Genome‐wide analysis of gene expression profiles during early ear development of sweet corn under heat stress

Abstract

AbstractHeat stress is one of the limiting factors for the production of sweet corn in southern China, influencing ear formation and reducing yield. Identification of relationships between heat responses and genetic regulatory mechanisms is of great significance to breeding for heat tolerance and production of summer planted sweet corn. In this study, DGE (digital gene expression) was used to investigate the global gene expression profiles for early ear development of the sweet corn cultivar ‘Yuetian 13’ under heat stress. Results indicated that, in the distribution of total clean tags, high‐expression tags with copy numbers larger than 100 were in absolute dominance, whereas low‐expression tags with copy numbers smaller than five occupy the majority of distinct tag distributions.
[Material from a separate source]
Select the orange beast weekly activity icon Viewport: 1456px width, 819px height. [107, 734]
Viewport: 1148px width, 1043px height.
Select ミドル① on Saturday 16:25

Further functional annotation of differentially expressed genes showed that 17 893 genes could be categorized into three main groups. Of them, 13.7% were distributed in cell parts, intracellular, organelle, cytoplasm and membrane in cellular component category, 26.6% possessed catalytic, binding, hydrolase, and transferase and oxidoreductase activities in the molecular function category, and 59.7% were involved in metabolic processes, cellular processes, responses to stimuli, and transport and biological regulation in the biological process. A total of 949 significantly differential expression genes were detected, including 705 upregulated and 244 downregulated. Among them, 108 and 40 genes were upregulated and downregulated at least 10‐fold. Under heat stress, the genes related to maintenance of cell structure, photosynthesis, signal transduction, transcription factors and response to stress with higher expression levels in the ear might be valuable for understanding early kernel and ear development. Deep research on characterizing differentially expressed genes with unknown functions will lay the foundation for further identification of genetic regulatory mechanisms under heat stress.